:: Dokument ::
Gemeinsam haben die Partner einen ehrgeizigen Zeitplan entwickelt. Binnen drei Monaten müssen sich mindestens 30 Prozent aller Bad Berleburger Haushalte für einen eigenen Glasfaseranschluss entscheiden – gewinnbringend für alle Beteiligten, denn dann kann das Projekt in die Umsetzung gehen. Die Hürde ist keineswegs zufällig gewählt. Denn die gemeinsame Gesellschaft soll wirtschaftlich tragfähig sein. Und sie soll ohne Fördermittel auskommen. Als „Bürgermeister vor Ort“ hat Bernd Fuhrmann die „Dörfertour der Zukunft“ ins Leben gerufen – von Januar bis Anfang März und in allen 23 Ortschaften. Er informiert über seine Herzensangelegenheit, über sein Versprechen an alle Menschen aus Bad Berleburg: ein Glasfasernetz für Alle. Das kommt gut an. Bei den Veranstaltungen mit dabei sind auch alle Ortsvorsteher:innen - von Alertshausen bis Wunderthausen.
Die Stadt hat sich einen Leitspruch gegeben: „Wildnis. Wirtschaft. Wagemut“. Vor allem „Wagemut“ fällt auf. Aber auf Wagemut kam und kommt es in Bad Berleburg an. Und auf Ideen. Davon gibt es in Bad Berleburg einige!
Über das flächendeckende Glasfasernetz
Das Glasfasernetz ist nicht Selbstzweck, betont Bürgermeister Bernd Fuhrmann. „Unser Konzept heißt Nachhaltigkeit, das ist das Dach. Glasfaser ist die Umsetzung.“ Daher laufen auch schon längst die Überlegungen, welche Anwendung das glasfaserschnelle Netz möglich macht. DIGITALUM Wittgenstein heißt ein wichtiger Baustein dieser Überlegungen. Die neu gegründete gGmbH hat die Aufgabe, als Zukunftswerkstatt digitale Anwendungen für Wittgenstein und die Region zu entwickeln. Natürlich dezentral. Auch ein Bus voller Möglichkeiten soll die Menschen vor Ort für die schöne, neue Welt begeistern. Das Smart-Cities-Projekt, bei dem Bad Berleburg als eine von fünf Pilotkommunen in Südwestfalen dabei ist, ist der andere Baustein.
:::
_Kurze Übung_:
Zitiere aus dem Text über das Bad Berleburger Glasfasernetz wortgetreu die Passage zwischen „Gemeinsam haben die“ und „Alertshausen bis Wunderthausen.“, beide Stellen eingeschlossen. Verwende ausschließlich den Text.
:: Bereitgestellte Einträge ::
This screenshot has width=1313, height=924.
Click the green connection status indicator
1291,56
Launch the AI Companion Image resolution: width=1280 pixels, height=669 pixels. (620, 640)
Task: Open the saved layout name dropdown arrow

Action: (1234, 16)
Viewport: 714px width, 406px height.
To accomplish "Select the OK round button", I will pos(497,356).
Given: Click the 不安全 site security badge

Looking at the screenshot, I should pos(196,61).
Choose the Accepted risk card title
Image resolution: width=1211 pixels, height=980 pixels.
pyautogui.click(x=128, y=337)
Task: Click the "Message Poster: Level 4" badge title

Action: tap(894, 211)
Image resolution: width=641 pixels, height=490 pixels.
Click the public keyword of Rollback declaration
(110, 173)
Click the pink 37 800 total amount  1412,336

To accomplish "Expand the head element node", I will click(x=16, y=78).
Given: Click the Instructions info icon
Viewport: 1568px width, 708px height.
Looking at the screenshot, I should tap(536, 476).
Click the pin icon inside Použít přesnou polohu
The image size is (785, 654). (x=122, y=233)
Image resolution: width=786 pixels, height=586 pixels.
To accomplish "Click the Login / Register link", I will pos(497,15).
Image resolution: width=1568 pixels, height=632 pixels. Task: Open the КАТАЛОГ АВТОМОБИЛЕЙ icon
:::
_Vollständige Antwort_:
Gemeinsam haben die Partner einen ehrgeizigen Zeitplan entwickelt. Binnen drei Monaten müssen sich mindestens 30 Prozent aller Bad Berleburger Haushalte für einen eigenen Glasfaseranschluss entscheiden – gewinnbringend für alle Beteiligten, denn dann kann das Projekt in die Umsetzung gehen. Die Hürde ist keineswegs zufällig gewählt. Denn die gemeinsame Gesellschaft soll wirtschaftlich tragfähig sein. Und sie soll ohne Fördermittel auskommen. Als „Bürgermeister vor Ort“ hat Bernd Fuhrmann die „Dörfertour der Zukunft“ ins Leben gerufen – von Januar bis Anfang März und in allen 23 Ortschaften. Er informiert über seine Herzensangelegenheit, über sein Versprechen an alle Menschen aus Bad Berleburg: ein Glasfasernetz für Alle. Das kommt gut an. Bei den Veranstaltungen mit dabei sind auch alle Ortsvorsteher:innen - von Alertshausen bis Wunderthausen.